Things are going well...we are slowly but surely figuring each other out. Parenthood is definitely an adjustment and a lot to learn. Totally worth it but at times extremely overwhelming.
The first week or so were extremely emotional for me. I had been warned of and heard about the "baby blues" but never really knew what people were talking about. Well now I do. I cried A LOT that first week or two. For no reason in particular, just when reading P a story (yes I was attempting to read to a newborn...I know), listening to a classical song on my iPod, or even when coming home from Target (yes I actually left the house when he was a newborn...I was stir crazy) and seeing a little boy playing in the park.
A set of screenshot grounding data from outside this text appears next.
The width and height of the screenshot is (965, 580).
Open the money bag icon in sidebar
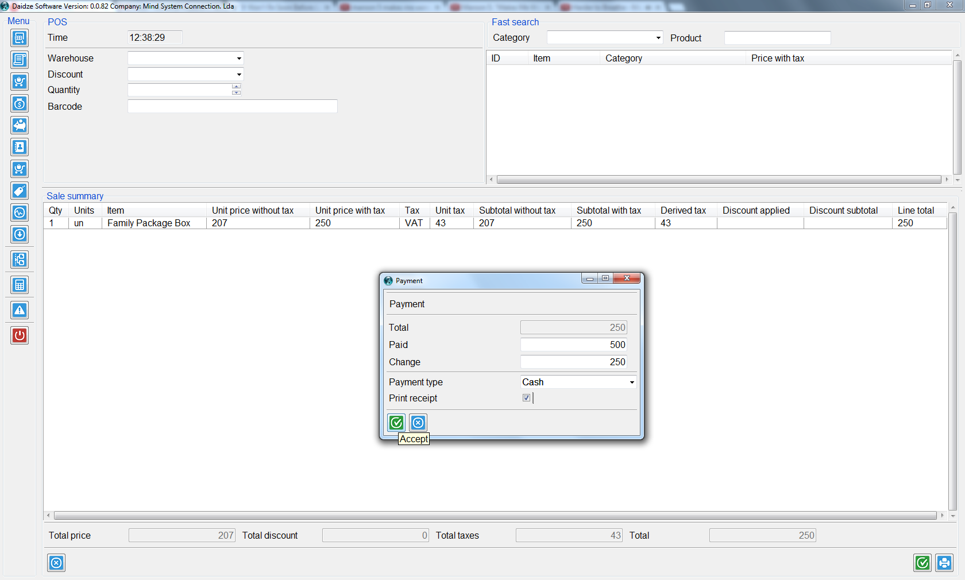coord(20,103)
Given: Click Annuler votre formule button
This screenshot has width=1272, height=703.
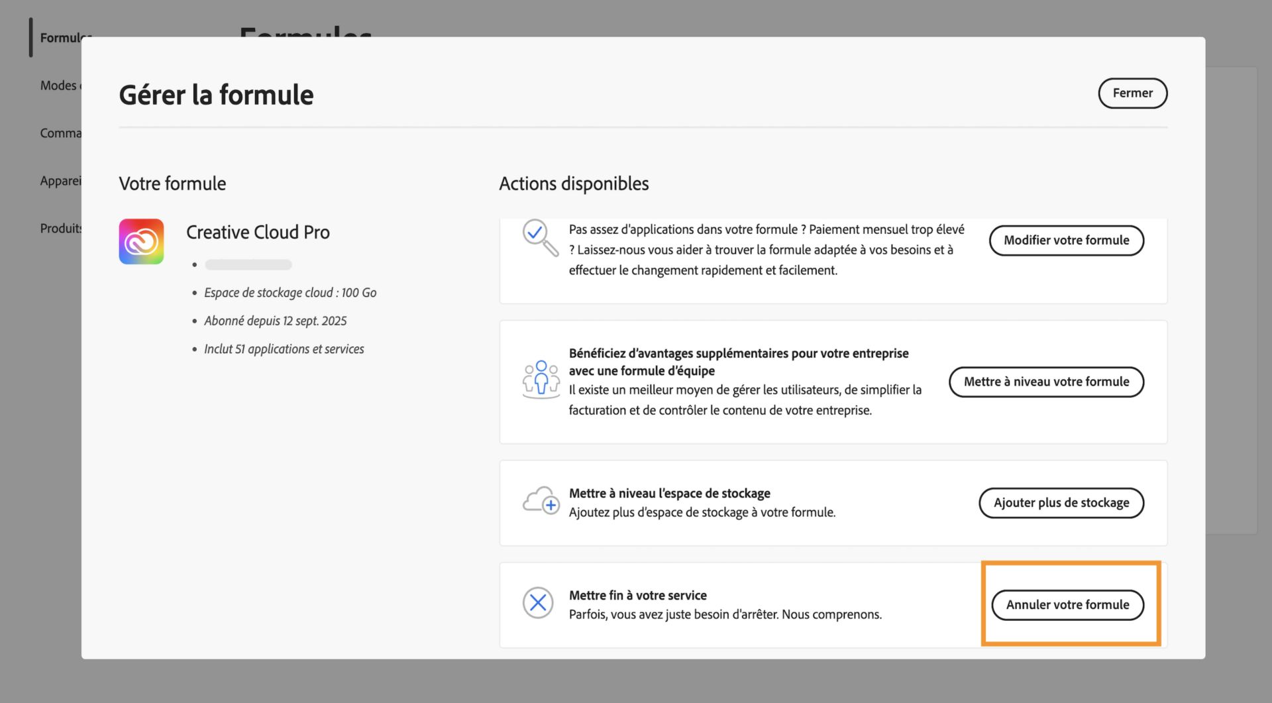Looking at the screenshot, I should (1067, 605).

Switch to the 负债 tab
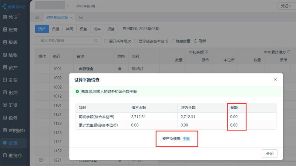click(x=56, y=29)
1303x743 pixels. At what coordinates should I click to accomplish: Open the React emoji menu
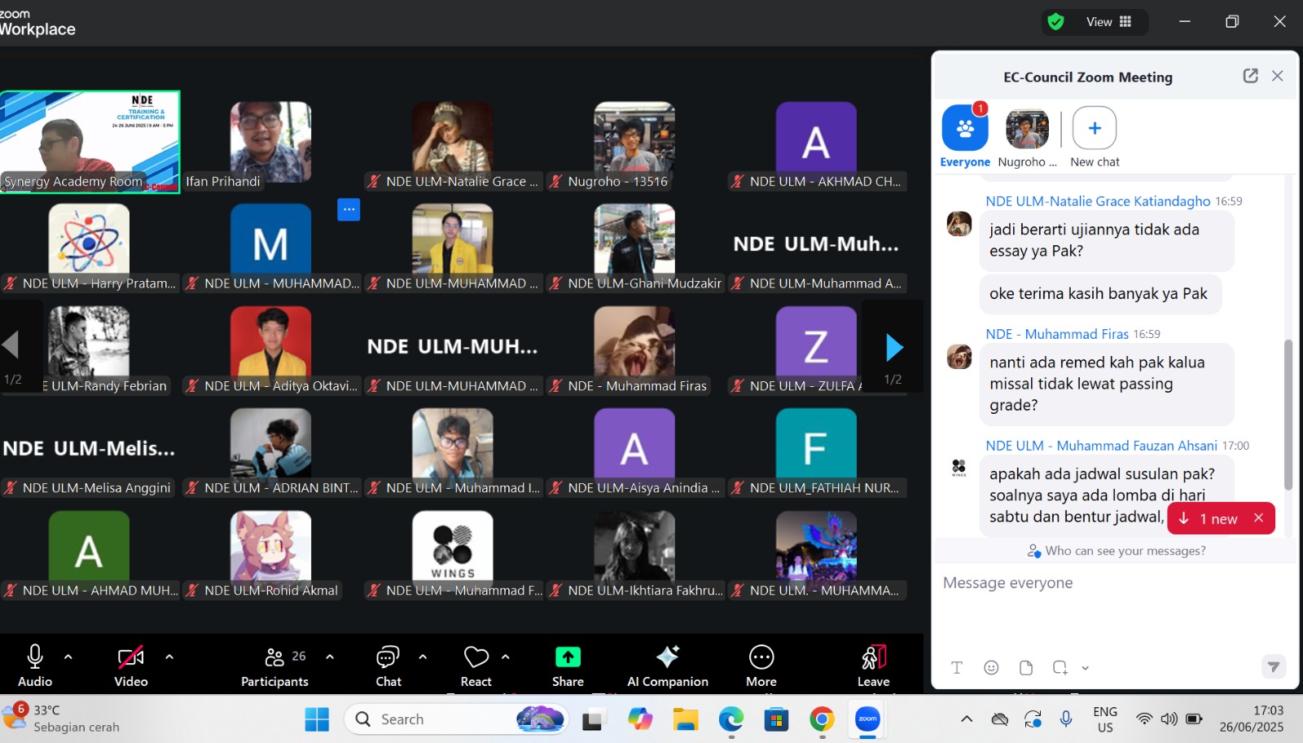pos(476,657)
Hubby would walk into the bathroom and find me sobbing, and all he could do was laugh. Not laugh at me, but just laugh at the hormones. It was helpful as I attempted to do the same.
P and I also struggled with feeding in the beginning. Things were going well enough for us to leave the birth center with no issues but once my milk came in...it was all down hill. On day five after a few awful days that involved 90 minute feedings, him crying, me crying, etc...we finally went and visited with a lactation consultant. She was an angel with bad teeth (sorry...I know that mean but they were!)! She fixed our issues within 5 minutes of being there and P and I have never looked back! Those struggles didn't help with the emotional turmoil I was in. When you are already feeling overwhelmed, stressed about how to actually BE a mother, and then you can't feed your child...it was a lot to take in. BUT we got help and are doing good! (Moral of the story here...don't be afraid to ask for help and listen to everyone when they say to give breastfeeding at least 2 weeks. It is the hardest job EVER but if you get things working right, it will pay off!)
Then there is the sleeping. We all know about those struggles. As of now...we are getting there. We are taking each day at a time and Hubby and I are figuring out that P likes to fill his belly before bed. Last night he ate roughly 8+ oz! Yes...our SIX WEEK OLD! Wild. He is apparently going to take after his parents in the love for food/appetite department!
Then there is the whole..."WHO THE HELL IS THIS PERSON?!" thing. I "knew" him in my belly. I knew he liked to kick me on my left side. I knew he had the hiccups ALL THE TIME. I knew that he tended to be active during the day and sleep at night. I knew that he was an awesome baby that led to an awesome pregnancy. But now that he is out, I have to get to know him without being able to communicate with him. It is hard but gives me a whole new understanding for unconditional love.
Regardless of the struggles, when I look at him, I just cant believe he is here. It is nothing short of WILD. I prayed and wished and hoped for a baby for so long and now he is here and he is perfect. I worried and stressed about not being able to get pregnant or something happening during my pregnancy but he is here. I don't know how people could continue to doubt the existence of God after this experience. It really is a miraculous process and I cant imagine going through it with anyone else.